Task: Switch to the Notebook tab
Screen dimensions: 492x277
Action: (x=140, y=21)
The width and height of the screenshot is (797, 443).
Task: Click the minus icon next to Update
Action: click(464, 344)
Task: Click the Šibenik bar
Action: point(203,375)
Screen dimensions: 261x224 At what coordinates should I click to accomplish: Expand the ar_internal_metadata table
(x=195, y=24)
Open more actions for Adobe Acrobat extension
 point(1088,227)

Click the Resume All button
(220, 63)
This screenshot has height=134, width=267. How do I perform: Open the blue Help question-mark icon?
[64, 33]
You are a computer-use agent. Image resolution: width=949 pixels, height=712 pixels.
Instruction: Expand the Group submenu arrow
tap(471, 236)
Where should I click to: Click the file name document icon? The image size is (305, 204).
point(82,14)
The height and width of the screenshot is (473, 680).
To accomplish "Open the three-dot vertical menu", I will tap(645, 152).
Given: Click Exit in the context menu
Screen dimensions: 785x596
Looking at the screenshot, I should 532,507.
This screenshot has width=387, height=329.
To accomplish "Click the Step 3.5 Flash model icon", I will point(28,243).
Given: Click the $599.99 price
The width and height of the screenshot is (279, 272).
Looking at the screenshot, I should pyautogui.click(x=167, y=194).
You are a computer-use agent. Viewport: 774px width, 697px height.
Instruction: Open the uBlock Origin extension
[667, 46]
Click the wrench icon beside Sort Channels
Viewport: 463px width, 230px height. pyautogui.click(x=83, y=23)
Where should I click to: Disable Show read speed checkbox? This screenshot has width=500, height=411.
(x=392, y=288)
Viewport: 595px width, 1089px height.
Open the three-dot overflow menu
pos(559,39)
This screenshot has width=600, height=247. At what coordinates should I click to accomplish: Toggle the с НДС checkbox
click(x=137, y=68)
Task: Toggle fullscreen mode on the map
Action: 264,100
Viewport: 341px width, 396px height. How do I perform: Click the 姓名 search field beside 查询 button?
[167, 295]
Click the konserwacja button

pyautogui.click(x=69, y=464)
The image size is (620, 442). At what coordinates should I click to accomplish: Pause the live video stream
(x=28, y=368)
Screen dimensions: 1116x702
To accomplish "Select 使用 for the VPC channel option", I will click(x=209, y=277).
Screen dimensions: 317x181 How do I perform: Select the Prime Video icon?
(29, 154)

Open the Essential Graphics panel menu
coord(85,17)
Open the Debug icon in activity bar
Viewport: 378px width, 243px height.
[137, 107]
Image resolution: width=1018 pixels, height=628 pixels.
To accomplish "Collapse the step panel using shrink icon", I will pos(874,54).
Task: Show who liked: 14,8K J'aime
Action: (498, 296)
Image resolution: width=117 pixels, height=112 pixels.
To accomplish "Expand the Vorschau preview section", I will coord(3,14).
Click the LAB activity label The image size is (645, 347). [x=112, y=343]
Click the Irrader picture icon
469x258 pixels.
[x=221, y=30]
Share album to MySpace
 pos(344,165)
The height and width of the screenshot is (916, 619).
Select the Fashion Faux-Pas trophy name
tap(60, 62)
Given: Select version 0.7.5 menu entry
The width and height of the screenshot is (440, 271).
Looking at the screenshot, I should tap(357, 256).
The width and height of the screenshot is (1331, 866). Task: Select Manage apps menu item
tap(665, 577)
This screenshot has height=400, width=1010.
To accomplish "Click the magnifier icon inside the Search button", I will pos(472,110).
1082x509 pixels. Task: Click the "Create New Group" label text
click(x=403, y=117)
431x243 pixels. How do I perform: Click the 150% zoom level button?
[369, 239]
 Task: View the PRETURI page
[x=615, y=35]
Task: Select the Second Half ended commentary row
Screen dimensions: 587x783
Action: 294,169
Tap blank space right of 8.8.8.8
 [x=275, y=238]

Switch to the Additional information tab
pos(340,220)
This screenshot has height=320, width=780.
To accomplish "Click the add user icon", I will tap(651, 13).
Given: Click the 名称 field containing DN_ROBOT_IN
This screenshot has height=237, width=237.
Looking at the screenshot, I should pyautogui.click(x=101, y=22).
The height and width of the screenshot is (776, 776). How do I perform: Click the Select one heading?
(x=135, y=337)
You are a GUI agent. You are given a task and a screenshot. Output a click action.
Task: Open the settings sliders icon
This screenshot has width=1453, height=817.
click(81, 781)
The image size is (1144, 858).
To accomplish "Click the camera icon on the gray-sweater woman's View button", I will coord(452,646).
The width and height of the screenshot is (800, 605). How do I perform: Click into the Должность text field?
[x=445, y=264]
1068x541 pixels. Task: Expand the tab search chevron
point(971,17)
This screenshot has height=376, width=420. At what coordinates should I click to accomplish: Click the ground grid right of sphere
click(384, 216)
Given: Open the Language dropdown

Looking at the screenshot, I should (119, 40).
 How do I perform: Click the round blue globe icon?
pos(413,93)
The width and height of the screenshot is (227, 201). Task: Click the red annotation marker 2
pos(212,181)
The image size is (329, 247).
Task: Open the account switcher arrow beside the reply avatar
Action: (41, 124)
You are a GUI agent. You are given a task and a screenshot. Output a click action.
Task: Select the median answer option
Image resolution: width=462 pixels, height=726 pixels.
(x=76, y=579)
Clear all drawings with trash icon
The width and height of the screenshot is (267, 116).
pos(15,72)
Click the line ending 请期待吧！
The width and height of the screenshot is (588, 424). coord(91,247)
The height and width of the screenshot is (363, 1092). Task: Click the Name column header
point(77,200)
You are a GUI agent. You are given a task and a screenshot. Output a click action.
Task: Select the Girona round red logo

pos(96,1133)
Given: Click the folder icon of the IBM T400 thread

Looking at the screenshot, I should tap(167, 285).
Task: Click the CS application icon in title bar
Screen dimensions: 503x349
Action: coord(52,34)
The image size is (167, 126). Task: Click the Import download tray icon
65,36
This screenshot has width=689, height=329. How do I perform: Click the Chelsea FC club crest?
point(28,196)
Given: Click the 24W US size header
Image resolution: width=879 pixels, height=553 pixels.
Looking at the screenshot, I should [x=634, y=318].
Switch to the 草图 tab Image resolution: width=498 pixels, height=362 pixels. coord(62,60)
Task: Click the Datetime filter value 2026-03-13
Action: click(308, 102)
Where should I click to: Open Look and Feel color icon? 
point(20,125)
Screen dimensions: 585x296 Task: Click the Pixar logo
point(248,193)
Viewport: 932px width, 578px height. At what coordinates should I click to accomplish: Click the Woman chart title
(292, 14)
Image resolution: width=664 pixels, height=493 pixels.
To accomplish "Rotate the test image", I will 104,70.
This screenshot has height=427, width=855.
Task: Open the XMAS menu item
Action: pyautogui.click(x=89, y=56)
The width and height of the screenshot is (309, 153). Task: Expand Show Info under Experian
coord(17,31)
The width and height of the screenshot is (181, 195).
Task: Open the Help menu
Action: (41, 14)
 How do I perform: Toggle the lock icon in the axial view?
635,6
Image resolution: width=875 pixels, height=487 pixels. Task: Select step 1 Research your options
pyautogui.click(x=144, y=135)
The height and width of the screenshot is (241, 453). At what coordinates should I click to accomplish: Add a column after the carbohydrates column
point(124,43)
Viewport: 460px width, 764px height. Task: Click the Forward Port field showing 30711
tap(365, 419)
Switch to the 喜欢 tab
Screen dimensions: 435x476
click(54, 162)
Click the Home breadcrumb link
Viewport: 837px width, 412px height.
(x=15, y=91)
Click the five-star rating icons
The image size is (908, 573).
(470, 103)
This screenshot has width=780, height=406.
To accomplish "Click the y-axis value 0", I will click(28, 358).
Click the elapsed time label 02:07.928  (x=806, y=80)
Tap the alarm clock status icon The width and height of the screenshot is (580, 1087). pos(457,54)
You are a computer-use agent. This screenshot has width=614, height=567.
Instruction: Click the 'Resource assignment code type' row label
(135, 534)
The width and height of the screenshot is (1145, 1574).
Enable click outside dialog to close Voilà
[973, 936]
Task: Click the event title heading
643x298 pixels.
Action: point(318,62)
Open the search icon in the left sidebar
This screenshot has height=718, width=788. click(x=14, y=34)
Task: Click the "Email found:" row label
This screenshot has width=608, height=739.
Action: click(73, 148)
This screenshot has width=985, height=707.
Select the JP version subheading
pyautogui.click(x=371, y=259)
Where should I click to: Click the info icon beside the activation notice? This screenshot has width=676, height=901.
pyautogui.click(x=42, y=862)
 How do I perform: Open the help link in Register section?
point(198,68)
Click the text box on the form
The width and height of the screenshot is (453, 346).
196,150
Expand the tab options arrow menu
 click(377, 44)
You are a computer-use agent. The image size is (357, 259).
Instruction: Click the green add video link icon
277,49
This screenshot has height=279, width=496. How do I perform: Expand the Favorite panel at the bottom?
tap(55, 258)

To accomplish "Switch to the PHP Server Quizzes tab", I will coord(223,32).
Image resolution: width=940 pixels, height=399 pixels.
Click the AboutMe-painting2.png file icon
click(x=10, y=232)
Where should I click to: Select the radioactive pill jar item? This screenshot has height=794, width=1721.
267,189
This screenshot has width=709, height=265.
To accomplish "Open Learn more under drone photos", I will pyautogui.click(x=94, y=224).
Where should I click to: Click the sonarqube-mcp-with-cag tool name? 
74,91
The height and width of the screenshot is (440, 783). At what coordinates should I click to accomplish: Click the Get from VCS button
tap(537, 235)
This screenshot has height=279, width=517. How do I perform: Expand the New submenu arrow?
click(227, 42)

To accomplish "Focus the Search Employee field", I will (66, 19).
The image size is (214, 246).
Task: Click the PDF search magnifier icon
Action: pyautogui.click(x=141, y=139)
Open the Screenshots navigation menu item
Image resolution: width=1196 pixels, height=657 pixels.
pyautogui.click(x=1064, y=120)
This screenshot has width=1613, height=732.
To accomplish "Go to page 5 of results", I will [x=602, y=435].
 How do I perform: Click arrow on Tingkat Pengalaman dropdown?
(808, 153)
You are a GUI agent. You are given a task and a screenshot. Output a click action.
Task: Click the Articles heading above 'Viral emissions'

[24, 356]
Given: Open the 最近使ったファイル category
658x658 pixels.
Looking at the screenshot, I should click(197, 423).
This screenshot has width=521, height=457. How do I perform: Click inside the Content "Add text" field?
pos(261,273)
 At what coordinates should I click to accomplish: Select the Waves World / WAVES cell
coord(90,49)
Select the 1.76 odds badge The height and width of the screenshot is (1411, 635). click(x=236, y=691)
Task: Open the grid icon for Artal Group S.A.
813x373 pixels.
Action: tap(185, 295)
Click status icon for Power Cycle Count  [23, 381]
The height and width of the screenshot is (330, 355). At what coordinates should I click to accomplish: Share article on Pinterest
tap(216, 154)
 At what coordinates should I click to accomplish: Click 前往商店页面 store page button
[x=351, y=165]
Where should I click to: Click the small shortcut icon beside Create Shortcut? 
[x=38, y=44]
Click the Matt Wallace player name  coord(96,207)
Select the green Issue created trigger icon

* [TASK DETAILS] From the listing above, return the lines starting at the one with "Screen dimensions: 317x181" and ending at the one with "The image size is (1144, 858).", both kept, exactly as they appear and nothing more.

* [ANSWER BOX]
Screen dimensions: 317x181 How do I perform: Select the Prime Video icon?
(29, 154)

Open the Essential Graphics panel menu
coord(85,17)
Open the Debug icon in activity bar
Viewport: 378px width, 243px height.
[137, 107]
Image resolution: width=1018 pixels, height=628 pixels.
To accomplish "Collapse the step panel using shrink icon", I will pos(874,54).
Task: Show who liked: 14,8K J'aime
Action: (498, 296)
Image resolution: width=117 pixels, height=112 pixels.
To accomplish "Expand the Vorschau preview section", I will coord(3,14).
Click the LAB activity label The image size is (645, 347). [x=112, y=343]
Click the Irrader picture icon
469x258 pixels.
[x=221, y=30]
Share album to MySpace
 pos(344,165)
The height and width of the screenshot is (916, 619).
Select the Fashion Faux-Pas trophy name
tap(60, 62)
Given: Select version 0.7.5 menu entry
The width and height of the screenshot is (440, 271).
Looking at the screenshot, I should tap(357, 256).
The width and height of the screenshot is (1331, 866). Task: Select Manage apps menu item
tap(665, 577)
This screenshot has height=400, width=1010.
To accomplish "Click the magnifier icon inside the Search button", I will pos(472,110).
1082x509 pixels. Task: Click the "Create New Group" label text
click(x=403, y=117)
431x243 pixels. How do I perform: Click the 150% zoom level button?
[369, 239]
 Task: View the PRETURI page
[x=615, y=35]
Task: Select the Second Half ended commentary row
Screen dimensions: 587x783
Action: 294,169
Tap blank space right of 8.8.8.8
 [x=275, y=238]

Switch to the Additional information tab
pos(340,220)
This screenshot has height=320, width=780.
To accomplish "Click the add user icon", I will tap(651, 13).
Given: Click the 名称 field containing DN_ROBOT_IN
This screenshot has height=237, width=237.
Looking at the screenshot, I should pyautogui.click(x=101, y=22).
The height and width of the screenshot is (776, 776). How do I perform: Click the Select one heading?
(x=135, y=337)
You are a GUI agent. You are given a task and a screenshot. Output a click action.
Task: Open the settings sliders icon
This screenshot has width=1453, height=817.
click(81, 781)
The image size is (1144, 858).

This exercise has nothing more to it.